UNFCCC and the REDD+ Partnership from a networked governance perspective
Highlights
► We analyse the interaction of UNFCCC and the Voluntary REDD+ Partnership. ► Theoretically, we draw on theories on international relations, global and multilevel governance. ► We identify four analytical perspectives that elucidate how the partnership informs back on the negotiations under the convention. ► We find significant discrepancies between formal claims and political reality as regards the interaction between the two settings.
Introduction
Currently, unsustainable use of forests and land use change represents the largest sources of anthropogenic greenhouse gas emissions in most developing countries (Pan et al., 2011). In Brazil, for instance, the land use sector accounts for more than 50% of the total domestic emissions, whereas in other cases, like Indonesia or the Democratic Republic of Congo, this rate may be as high as 80% (Dutschke and Pistorius, 2008). So far, these sources remain unaddressed by the United Nations Framework Convention on Climate Change (UNFCCC), but since 2005 it has been discussed how this regulatory gap could be filled in a future post-Kyoto agreement. As a result, the parties have shaped the idea of an international financing mechanism that provides positive incentives to developing countries which succeed in decreasing their national deforestation and forest degradation rates – currently labelled REDD+ (reducing emissions from deforestation and forest degradation in developing countries; and the role of conservation, sustainable management of forests and enhancement of forest carbon stocks in developing countries). It is generally believed to be an effective and also efficient instrument to mitigate climate change (Eliasch, 2008).
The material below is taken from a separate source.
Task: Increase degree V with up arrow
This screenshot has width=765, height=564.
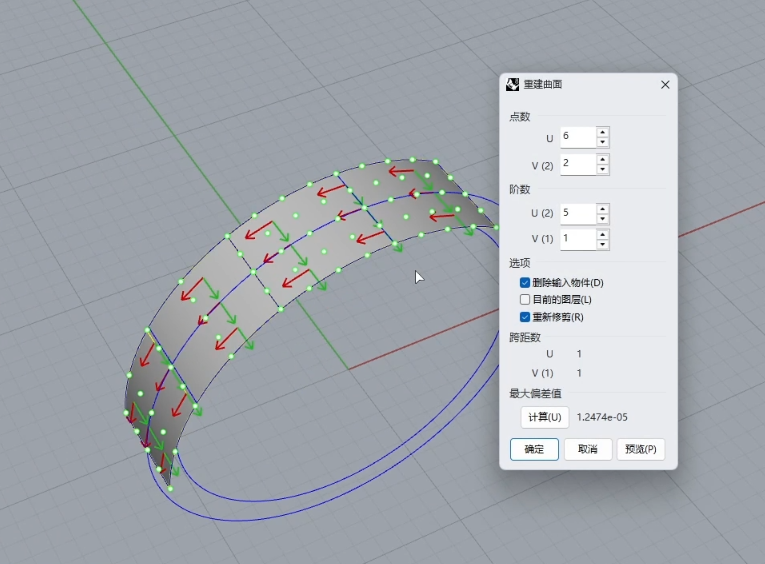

REDD+ raised high expectations and gained strong support early on from many public and private stakeholders in the climate policy arena. The negotiations on this compensation mechanism under the UNFCCC advanced more quickly than those on many other agenda items (Davis and Daviet, 2010), but it has not yet materialized. This is partly owed to the fact that REDD+ is intricately linked to a successful negotiation of a comprehensive post-Kyoto agreement, whereas numerous parties have emphasized that there will not be decisions on single agenda items. The overall UNFCCC process remains in a fundamental stalemate, and with that a REDD+ compensation mechanism is out of sight.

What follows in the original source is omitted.